# OpenJDK8 Native PPC64 Build



## Curtis Hamilton (Feb 13, 2016)

As a follow-up to my earlier post last fall, I've been able to create a true native ppc64 build of OpenJDK8.  This is not a Zero VM based (interpreted) JDK, but a true native ppc64 JIT build using the Linux PPC code set.  

Should anyone be interested, I can make the software available.


----------



## acheron (Feb 14, 2016)

Do you have a patch available somewhere?


----------



## Curtis Hamilton (Feb 19, 2016)

acheron said:


> Do you have a patch available somewhere?

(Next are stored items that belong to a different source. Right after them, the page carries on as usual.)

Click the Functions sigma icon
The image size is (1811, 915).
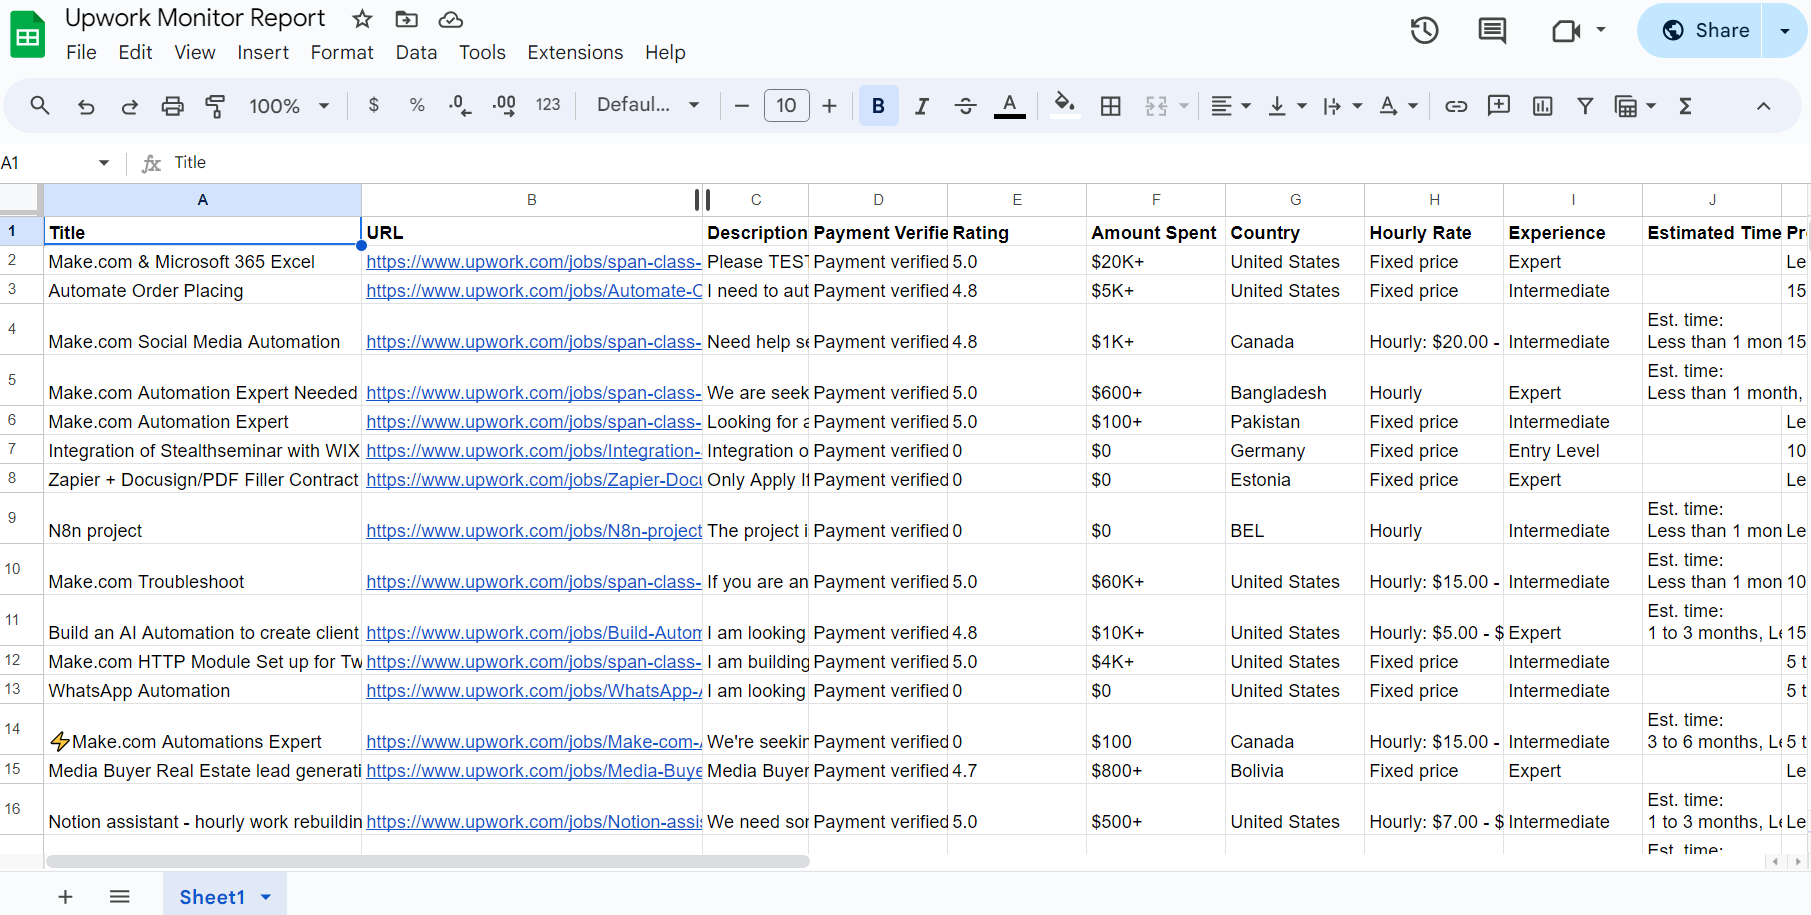[1685, 106]
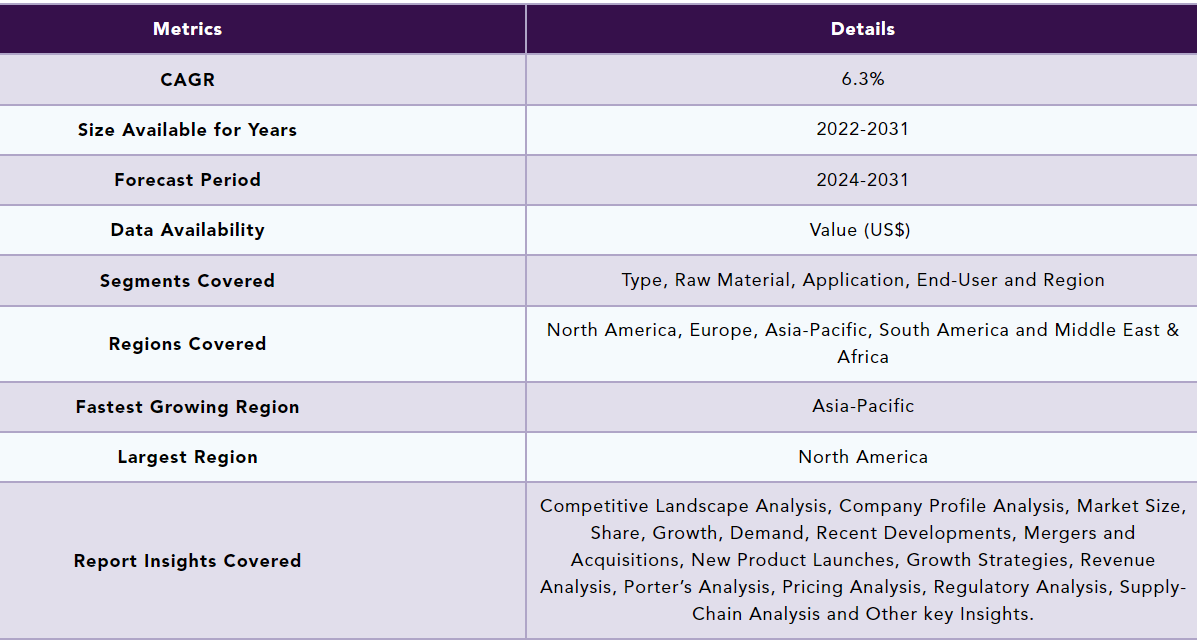Click the North America largest region value
The width and height of the screenshot is (1197, 642).
pos(862,457)
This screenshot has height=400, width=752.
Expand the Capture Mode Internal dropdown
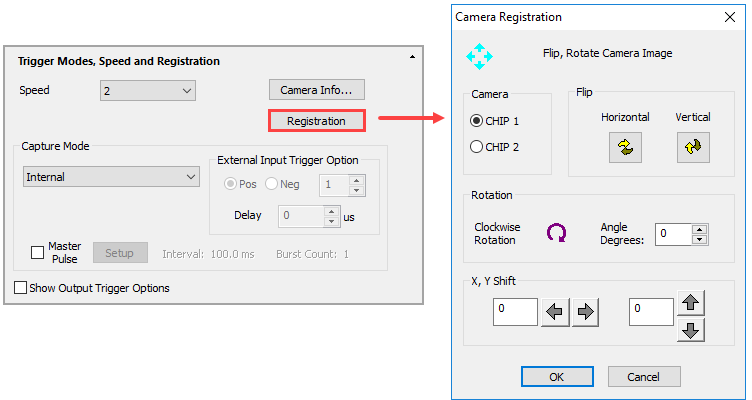[x=112, y=177]
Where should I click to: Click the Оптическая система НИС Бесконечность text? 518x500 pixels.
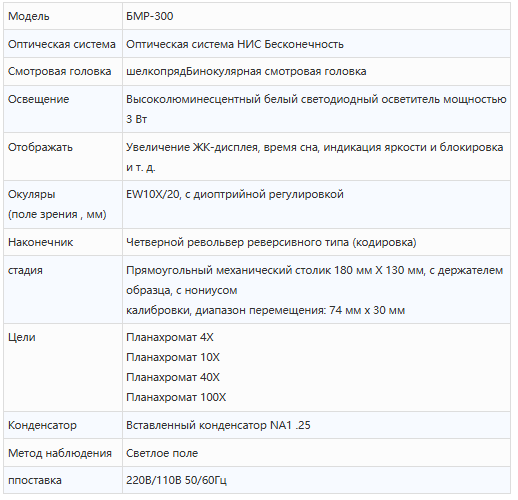click(235, 44)
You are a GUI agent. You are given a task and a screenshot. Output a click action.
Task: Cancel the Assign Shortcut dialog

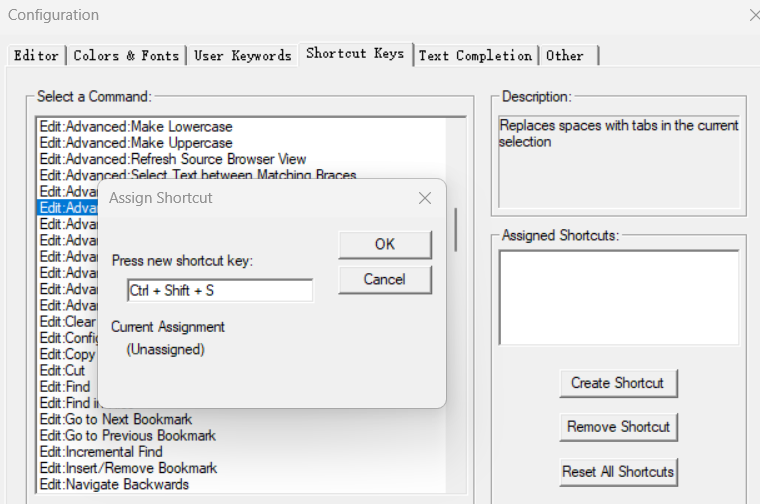tap(385, 279)
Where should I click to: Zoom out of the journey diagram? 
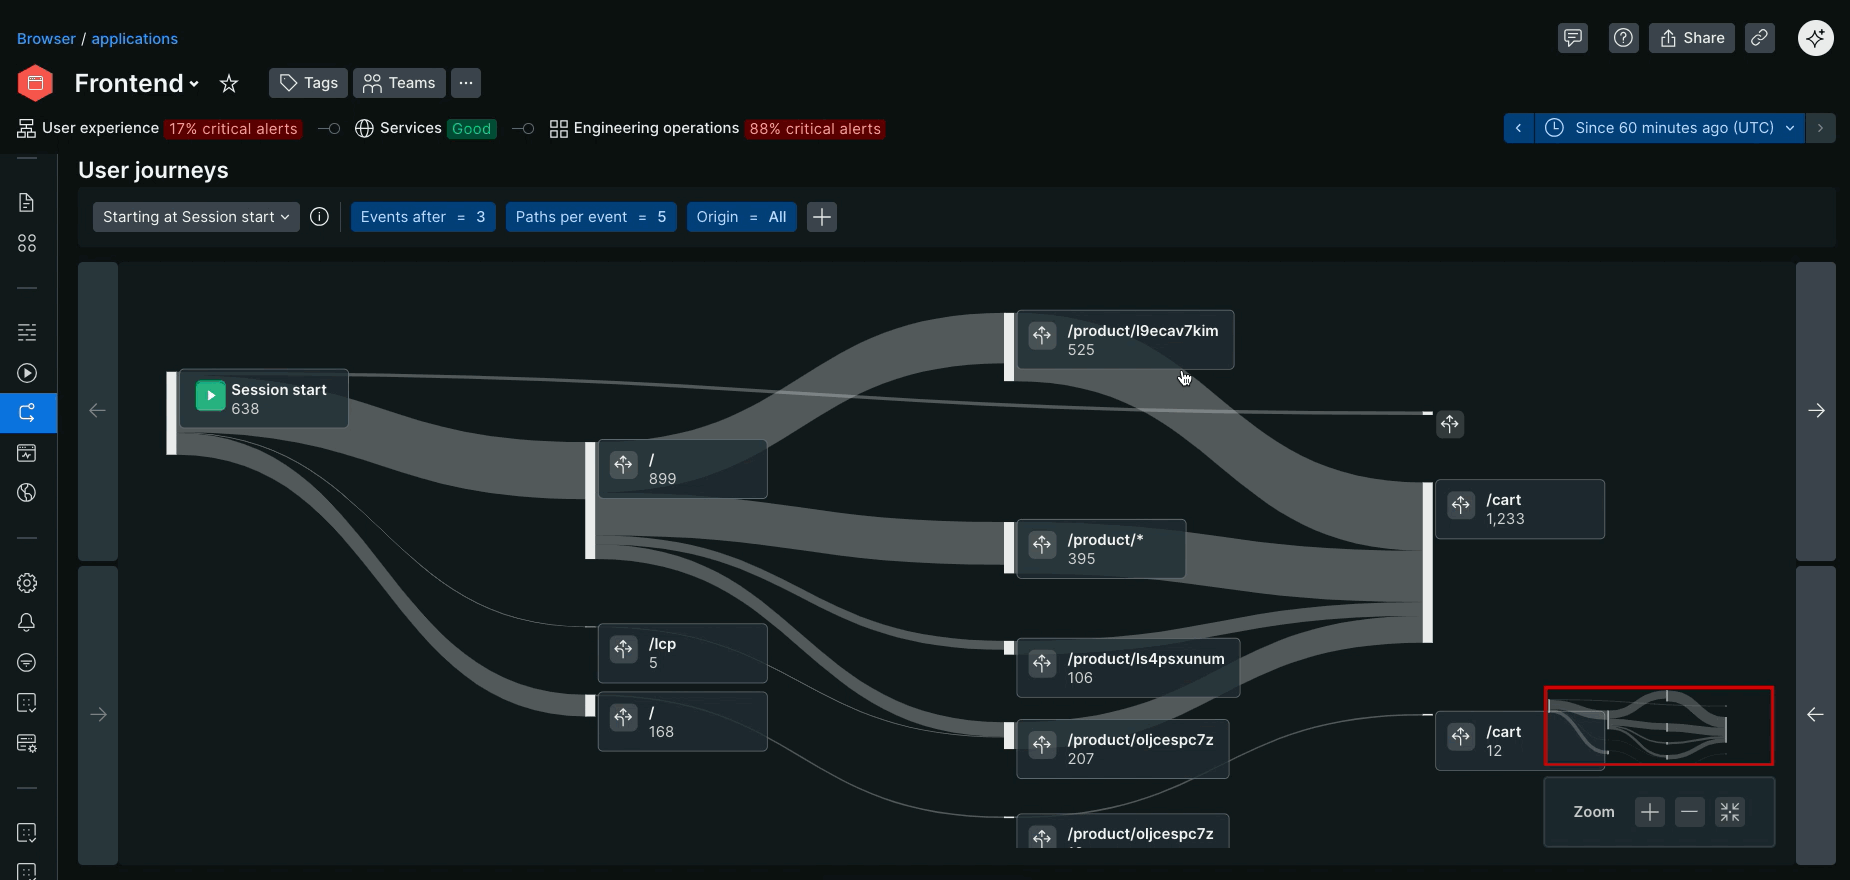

The patches have been submitted for formal review and posting to the BSD-Port repository.  However, you can get them from:

https://drive.google.com/open?id=0Bz7VO-WP3rlpc19meXpOdVF4dXM


----------



## acheron (Feb 19, 2016)

The archive seems to be damaged 
	
	



```
tar: Damaged tar archive
```
Can you re-upload them please?


----------



## Curtis Hamilton (Feb 19, 2016)

Try: https://drive.google.com/open?id=0Bz7VO-WP3rlpM3BabUd6ejlya3c

I placed a new archive in this folder.  You will also find several installable JDK builds, including a native JDK8 build.


----------



## Curtis Hamilton (Feb 25, 2016)

acheron said:


> The archive seems to be damaged
> 
> 
> 
> ...



Just wanted to check to see how this worked for you!  Would appreciate any feedback.  Thanks!


----------